I remember the first time I received a disabled placard. I was walking then and pretty good at that except I had unpredictable moments of weakness. I just started using a cane because I found that with the cane I felt a little safer and I would fall a little less frequently. It was Christmas 1994 and I had a few packages to mail so I pulled into the Hillcrest post office in San Diego, put my placard up, gathered my packages and cane, and got out of my car, when I was accosted by a 30 something. He yelled at me about parking in that spot and said, "there is nothing wrong with you!" He did this at the top of his voice and in front of a parking lot full of people.
At this point I am 27 years old and I had just been seen by a doctor who told me that she thought I had muscular dystrophy. I had not even received the official diagnosis so I was not prepared emotionally to deal with this man. He caught me off guard. I am standing in line and he is right behind me making rude comments about me to his companion. I am feeling completely freaked out, mortified to say the least. My feelings are hurt and I am wondering why some stranger would assume the worst of me. But I am stunned and I can't even speak to him.
I get out of line upset with my packages unmailed, get back in my car and I start to cry. I am stunned by that man, so much so, that I want to yell at him but those feeling surface an hour after and I am long gone. I know that I will never see him again. What would I say to him if I could turn back time it would sound like this “Don’t assume you know everything because I am parked in that spot legally and furthermore what I have has no cure and is none of your business anyway!” Now at 27 I would have called him a jerk at 41 I’m pretty sure I would have called him an as-h-le. I am so glad that I have matured. What happened instead was something even better.

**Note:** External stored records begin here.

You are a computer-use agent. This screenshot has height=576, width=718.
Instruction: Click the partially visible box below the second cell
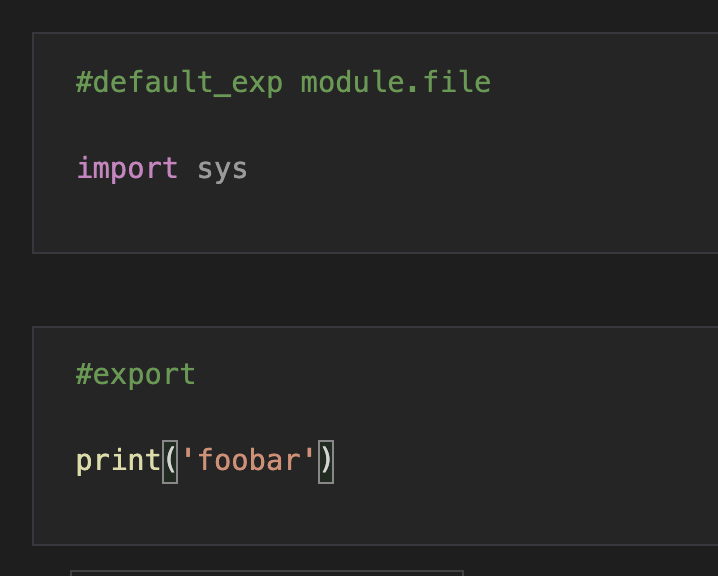point(267,573)
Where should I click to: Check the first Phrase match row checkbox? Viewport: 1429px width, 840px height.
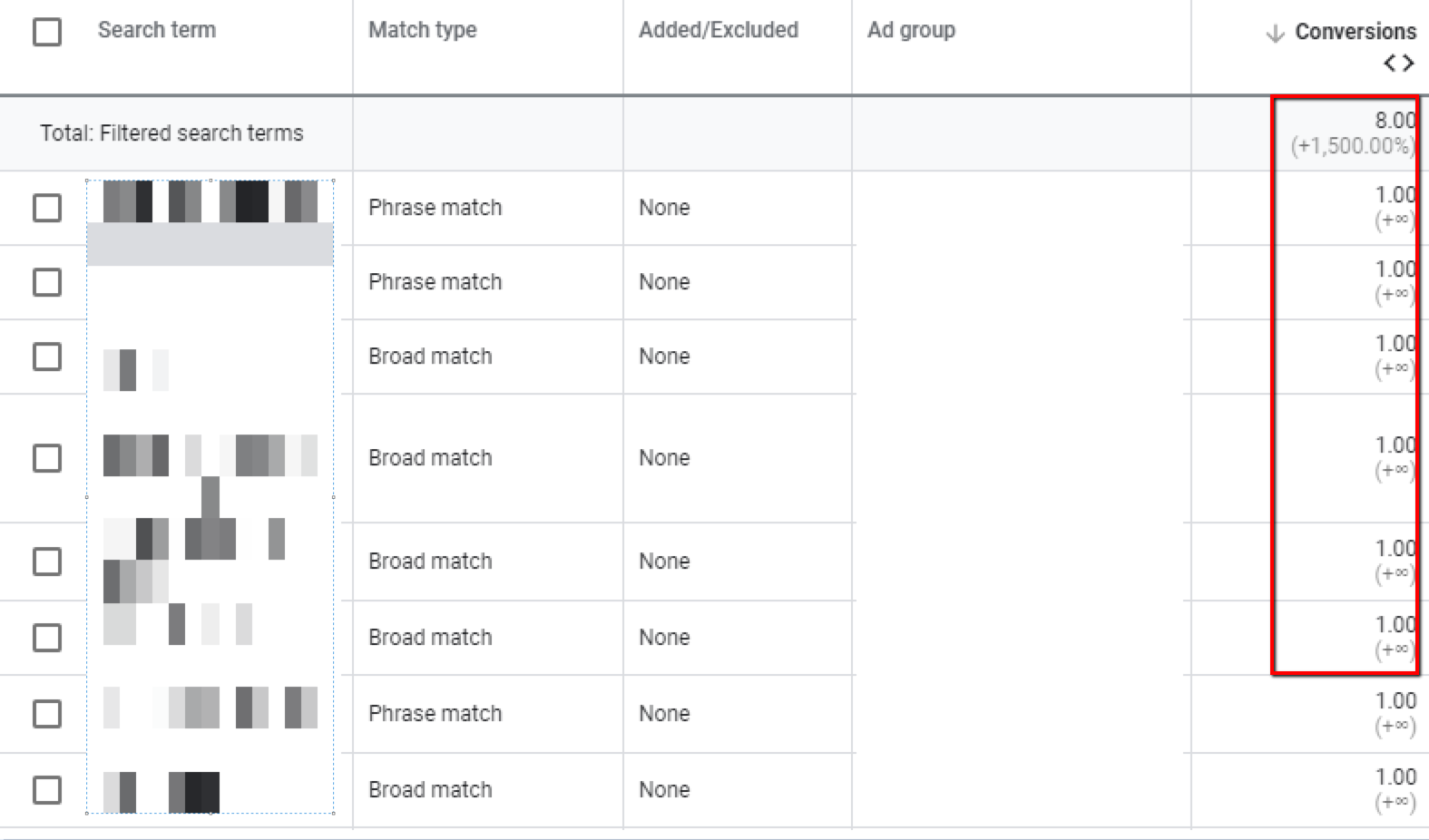click(x=47, y=208)

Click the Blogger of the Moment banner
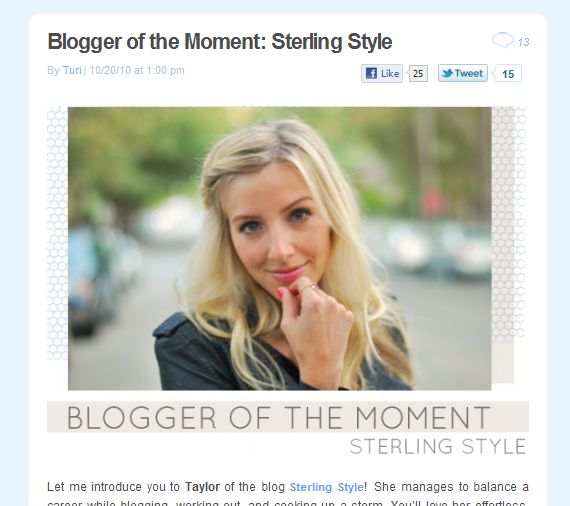(288, 417)
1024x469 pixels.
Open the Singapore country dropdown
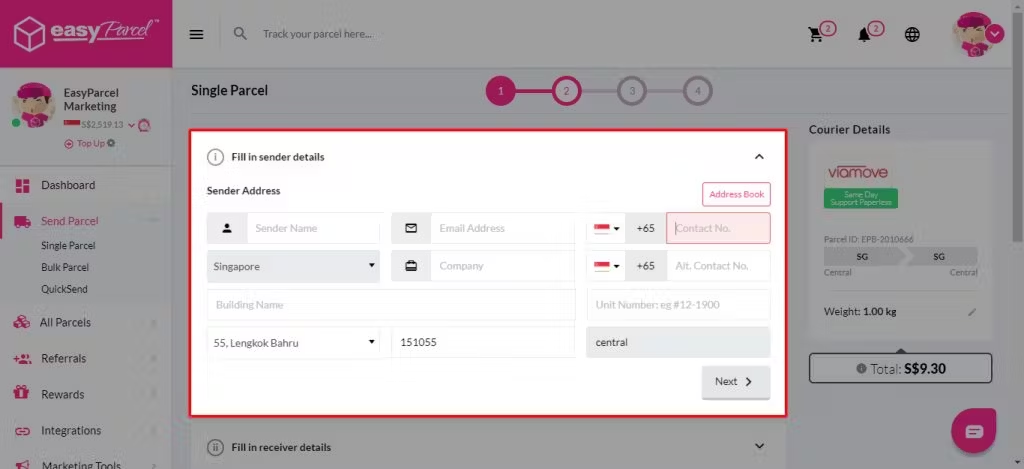click(293, 266)
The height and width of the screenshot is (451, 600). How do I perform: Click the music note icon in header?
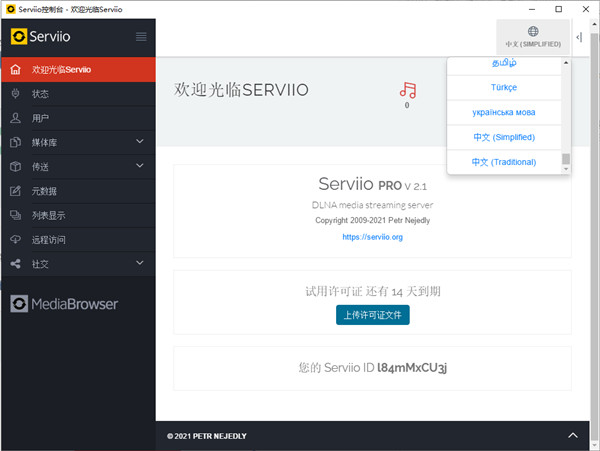[x=407, y=90]
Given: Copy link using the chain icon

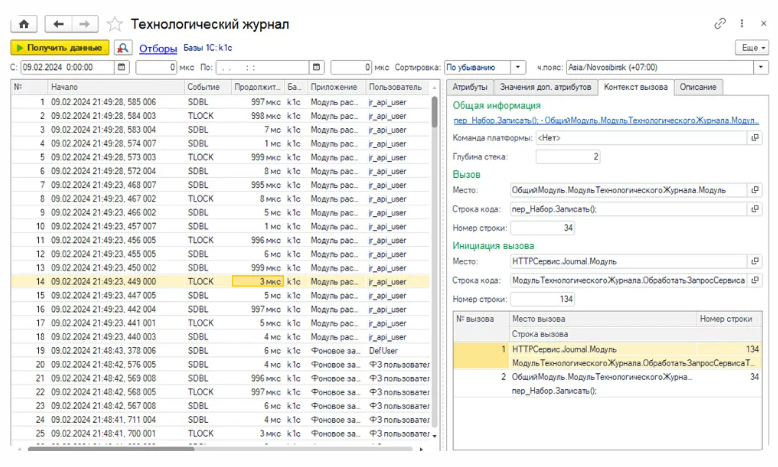Looking at the screenshot, I should pos(720,23).
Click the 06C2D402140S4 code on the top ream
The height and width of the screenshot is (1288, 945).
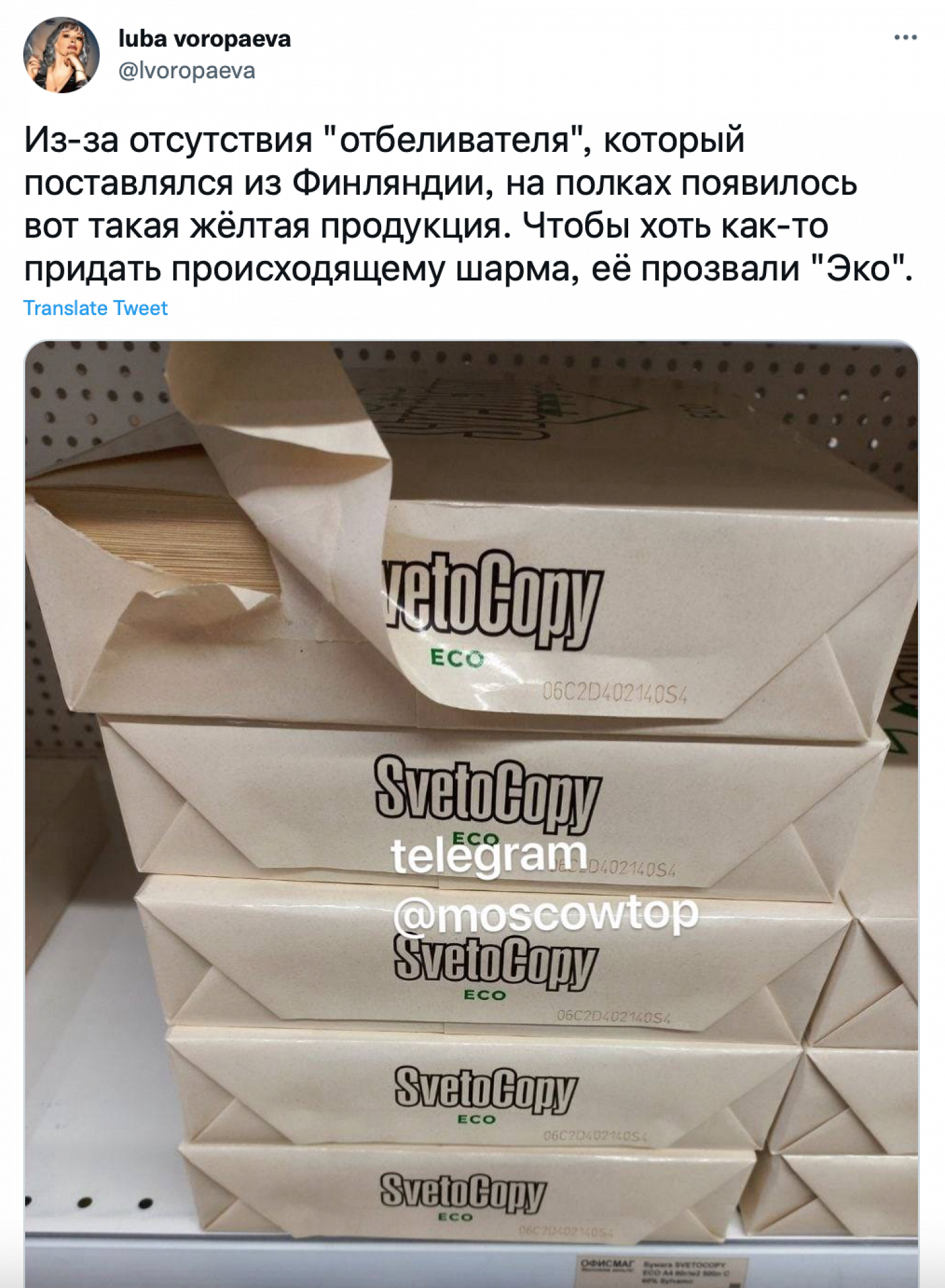pos(615,694)
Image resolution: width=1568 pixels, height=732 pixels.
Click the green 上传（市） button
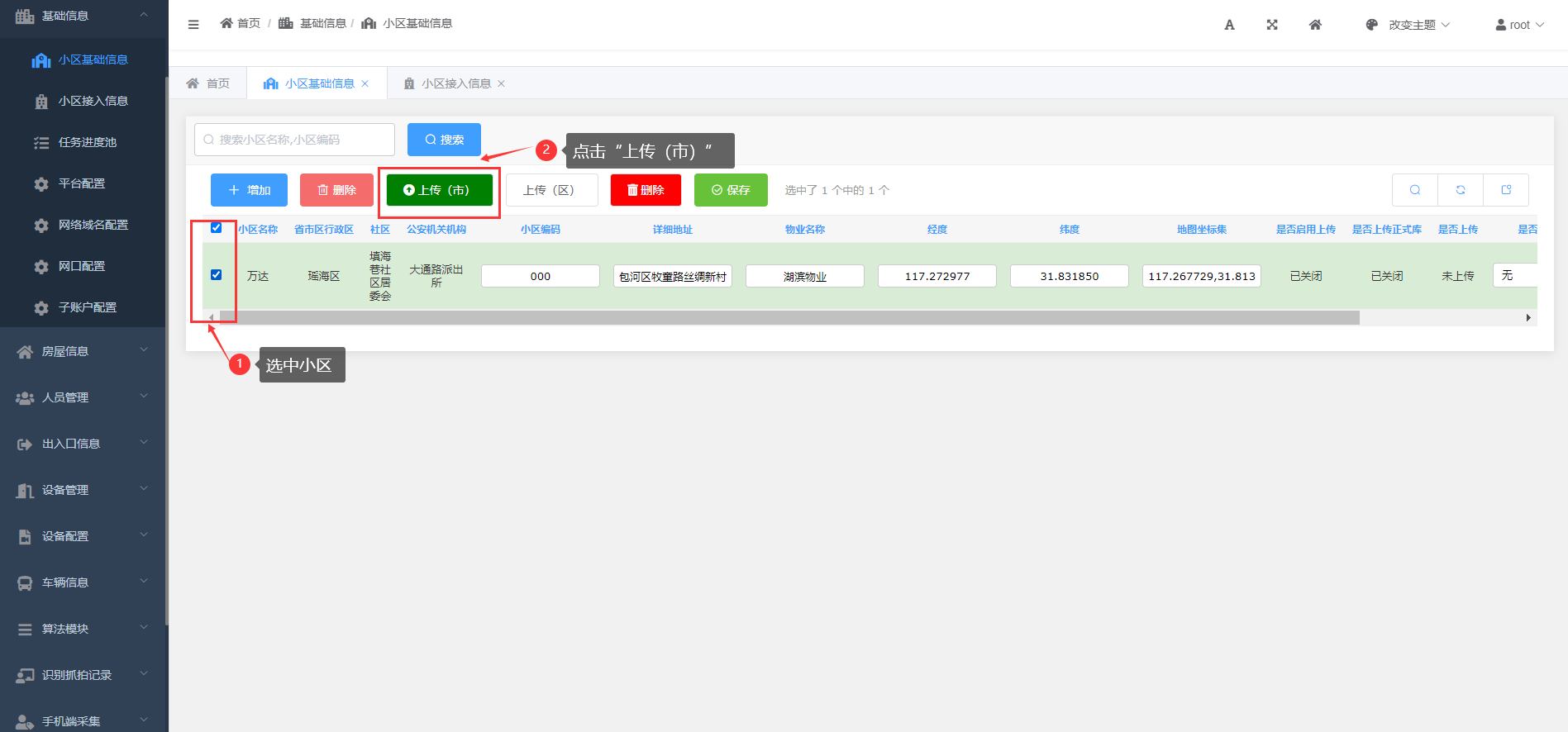point(439,190)

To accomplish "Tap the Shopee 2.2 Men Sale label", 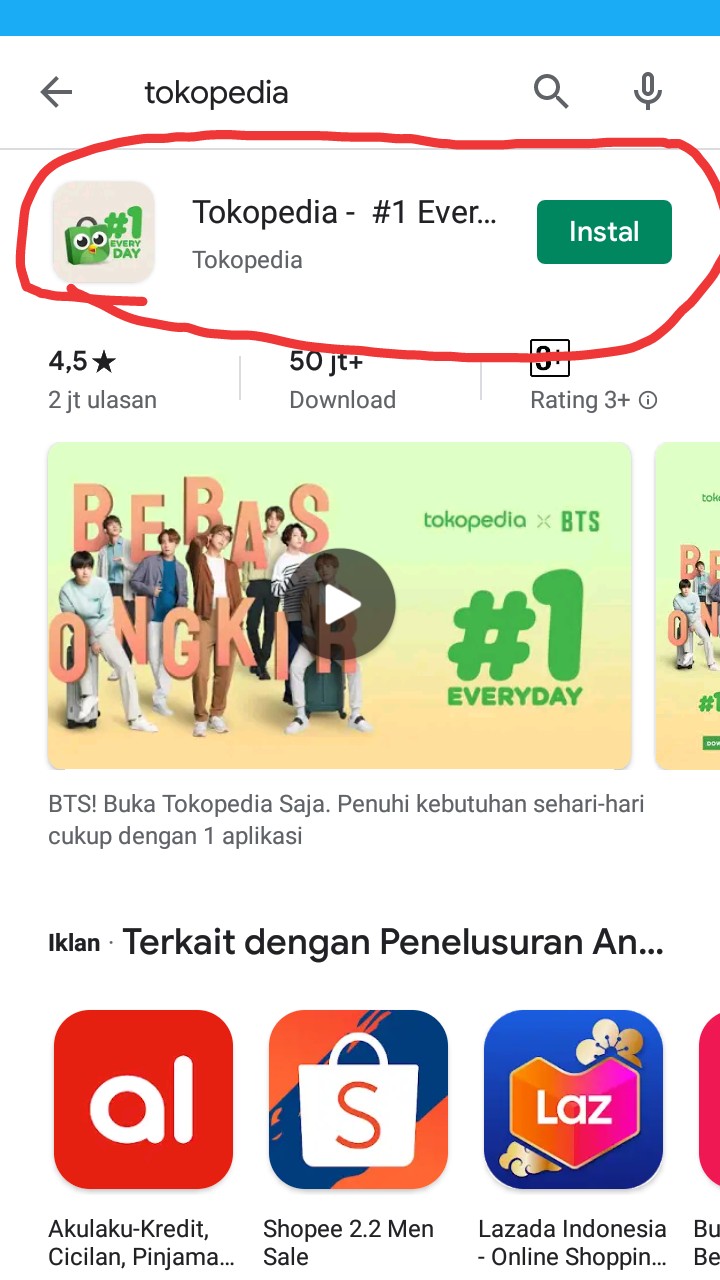I will point(349,1242).
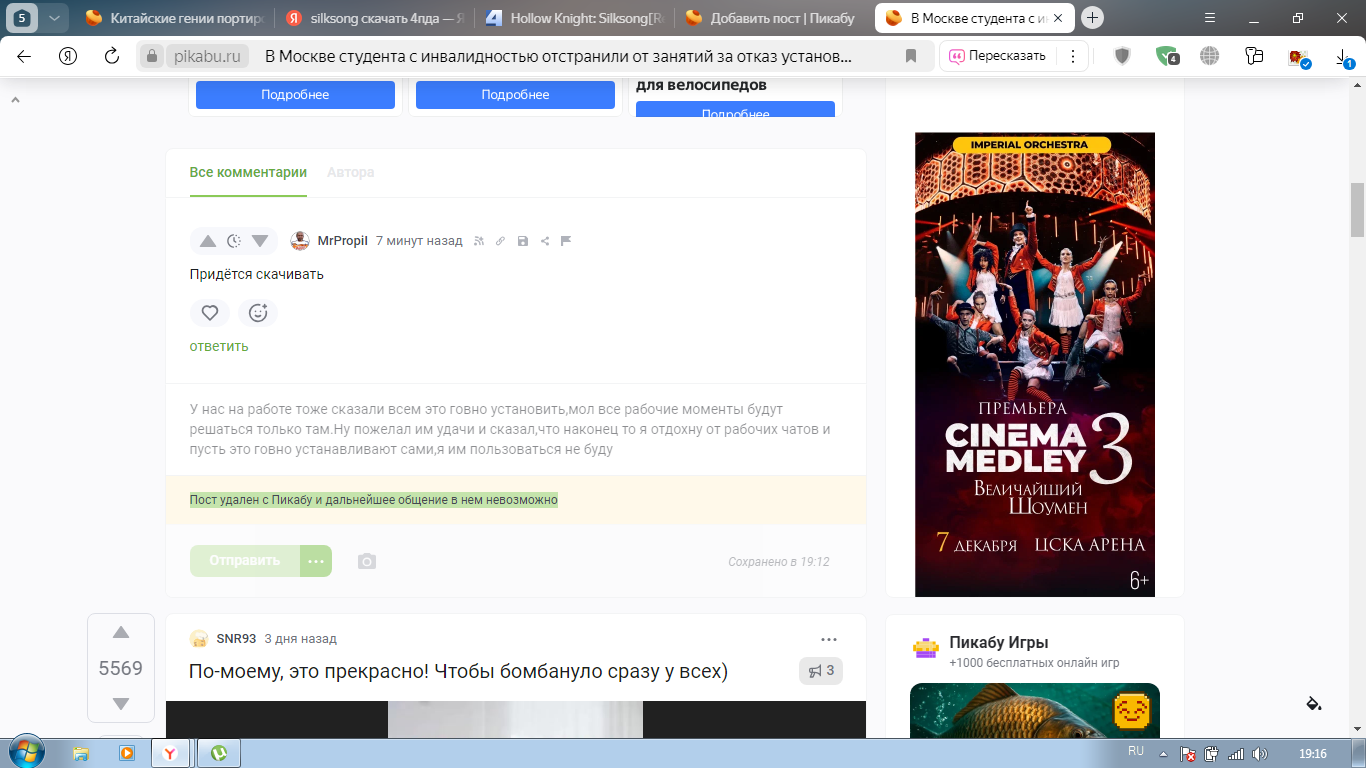1366x768 pixels.
Task: Downvote MrPropil's comment
Action: (x=260, y=241)
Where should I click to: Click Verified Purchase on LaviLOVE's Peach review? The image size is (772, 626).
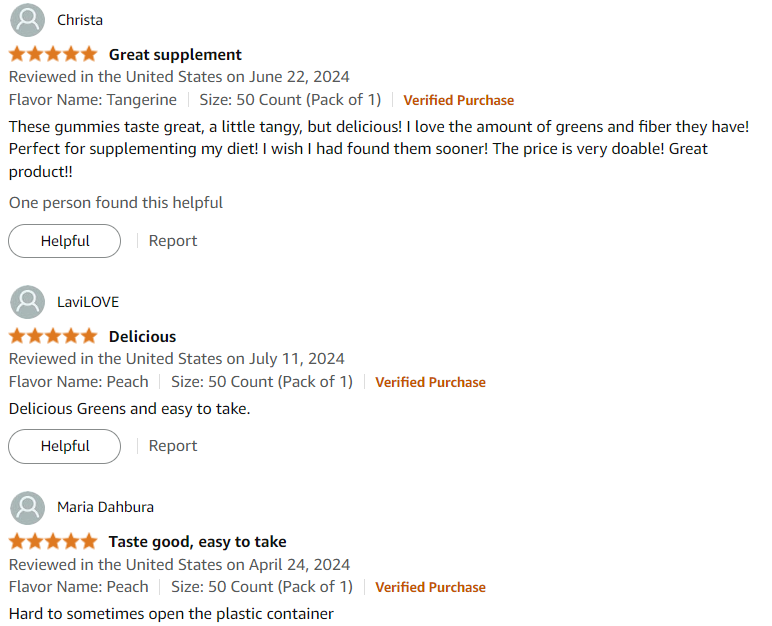tap(430, 382)
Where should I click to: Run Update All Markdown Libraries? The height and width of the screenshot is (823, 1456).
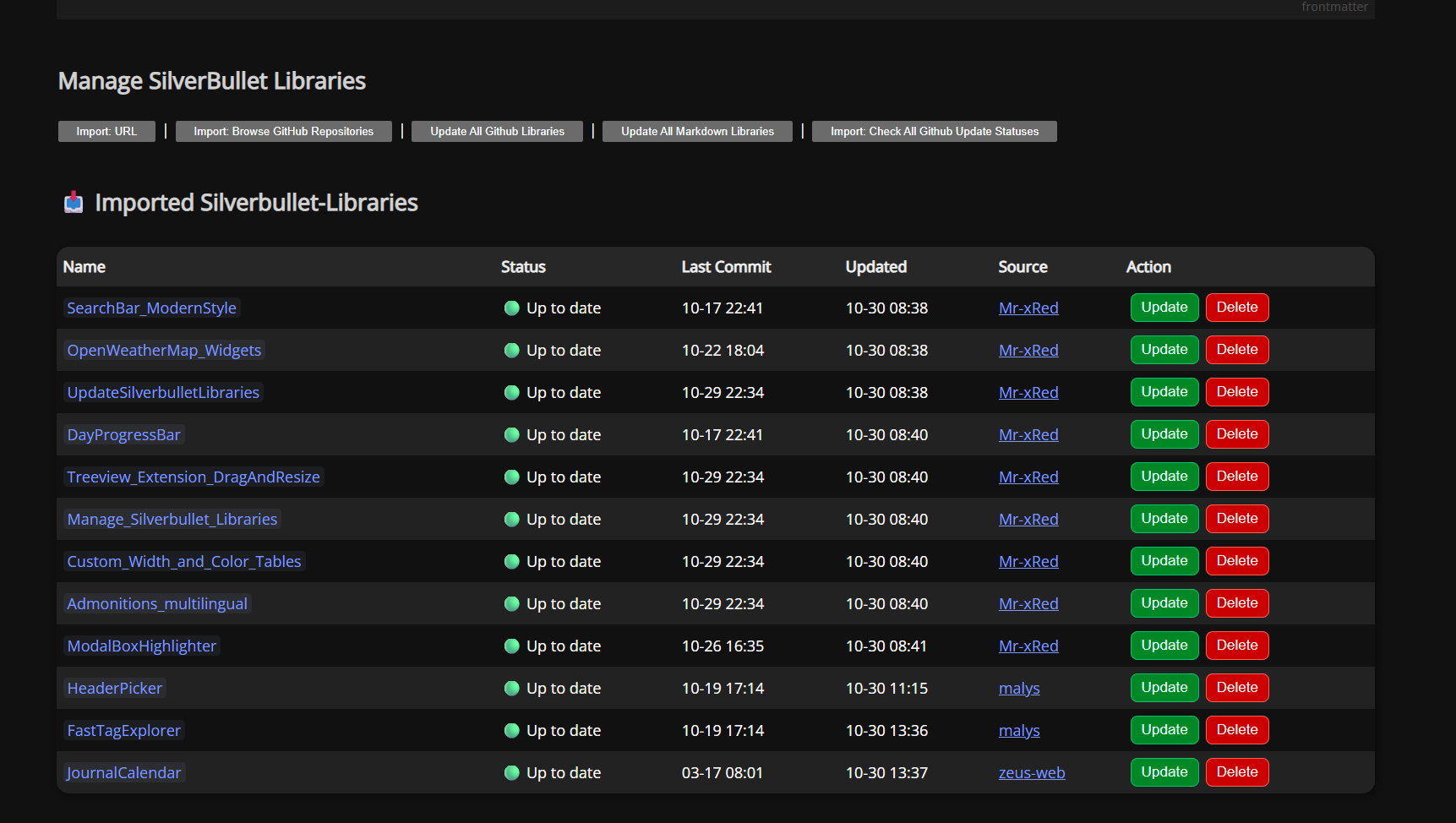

I use my placard everywhere and not one person has ever done that to me since. But things for me are a lot different now. I am in the wheelchair fulltime and I use a ramp van. Let’s face it you don’t go out and buy a ramp van and a power wheelchair just so you can fake a mobility impairment to get the blue spots upfront. What this experience did for me was make no assumptions about anyone. If someone parks in the spot, gets out of their car and they appear fine it could just be on the surface. There are a lot of diseases that happens with so don’t make any assumptions. For God sakes if someone parks illegally and they feel they need that spot bad enough to take it from a disabled person then I say let them have it.
I had a recent experience with that situation too. One of our local news teams was parked at Nathaniel Green Park in a disabled spot without a placard. My husband took the photo because he really gets mad when he sees that. People please there are only a few of those spots in every parking lot and millions of people that need them. Don’t test fate by parking in one just to save a few steps. It's bad luck, there are a ton of bad diseases that have a later in life onset. So to the man who drives the KY3 Blue Ford Explorer if you forgot to put up your placard I am sorry to post this. If you just tried to save a few steps please try to remember there are alot of people that can't take those steps themselves and really need that spot.